There you go - I think that statement really nicely sums up your position. I'l acknowledge your feeling here and understand where you are coming from.
However, just because it "feels" like cheating to you, it's not a justification for changing rules. Everybody has a rule they "feel" is bad, but rules are subjective and someone else might "feel" exactly the opposite. Rules are pretty random - what's 'fair', is just that they are defined (not inferred), and everyone follows the same rules for those rounds that pit us against each other or our own performance.
Best to avoid subjectivity. A discussion is interesting, but only up to the point where we try to convert others with a different view on it. Then it goes from being a discussion, to just repetition.

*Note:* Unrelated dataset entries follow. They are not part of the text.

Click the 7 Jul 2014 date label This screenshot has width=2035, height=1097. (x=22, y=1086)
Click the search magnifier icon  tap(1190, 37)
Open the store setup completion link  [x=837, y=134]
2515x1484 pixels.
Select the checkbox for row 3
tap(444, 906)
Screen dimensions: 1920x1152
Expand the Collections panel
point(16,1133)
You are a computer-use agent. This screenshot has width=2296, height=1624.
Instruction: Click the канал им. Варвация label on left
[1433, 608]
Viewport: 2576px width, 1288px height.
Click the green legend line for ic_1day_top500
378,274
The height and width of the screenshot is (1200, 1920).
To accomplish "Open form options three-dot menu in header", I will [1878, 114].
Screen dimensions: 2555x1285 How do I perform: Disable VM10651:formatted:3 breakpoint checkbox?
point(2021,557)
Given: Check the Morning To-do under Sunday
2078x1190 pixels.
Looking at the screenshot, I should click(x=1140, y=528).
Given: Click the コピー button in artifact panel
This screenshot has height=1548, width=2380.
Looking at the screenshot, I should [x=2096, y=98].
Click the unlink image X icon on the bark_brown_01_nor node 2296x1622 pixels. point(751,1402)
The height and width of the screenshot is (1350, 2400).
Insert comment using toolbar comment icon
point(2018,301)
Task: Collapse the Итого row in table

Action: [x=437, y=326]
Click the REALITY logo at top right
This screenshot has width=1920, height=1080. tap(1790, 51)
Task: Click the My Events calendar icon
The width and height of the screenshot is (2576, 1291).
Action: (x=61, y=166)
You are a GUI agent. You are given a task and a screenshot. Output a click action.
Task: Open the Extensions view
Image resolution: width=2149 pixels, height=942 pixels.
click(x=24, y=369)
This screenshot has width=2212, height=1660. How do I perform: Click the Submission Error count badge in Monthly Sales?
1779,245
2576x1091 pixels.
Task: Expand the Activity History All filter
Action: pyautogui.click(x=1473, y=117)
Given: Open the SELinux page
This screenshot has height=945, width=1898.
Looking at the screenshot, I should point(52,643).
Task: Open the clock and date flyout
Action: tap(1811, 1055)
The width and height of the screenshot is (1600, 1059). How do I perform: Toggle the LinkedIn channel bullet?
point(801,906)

you two, I believe, nailed it. He's talking about very exclusive clubs with very low membership density. Then you just act like the owner and play whenever and however you wish. It's a bit clueless for anything other than the most excluding of privates. Pretty much wallowing is what 'ordinary' people consider the worst stereotype of golf. Or he's in a typical private and wishes it had fewer members so he can have an elite experience instead of what his club offers....
I don't know who Charlie Rymer is but his quote sounds like something an effete snob (to coin an old, old phrase) would say, someone who has spent his entire life at a country club and never tried to play at a public golf course.A dope.
I realize he's talking about "private golf", but he's still a dope because even at private clubs there are regular foursomes who have played together for years and so for the new member who's not part of a regular group struggling to squeeze in 9 holes after work, what's he supposed to do?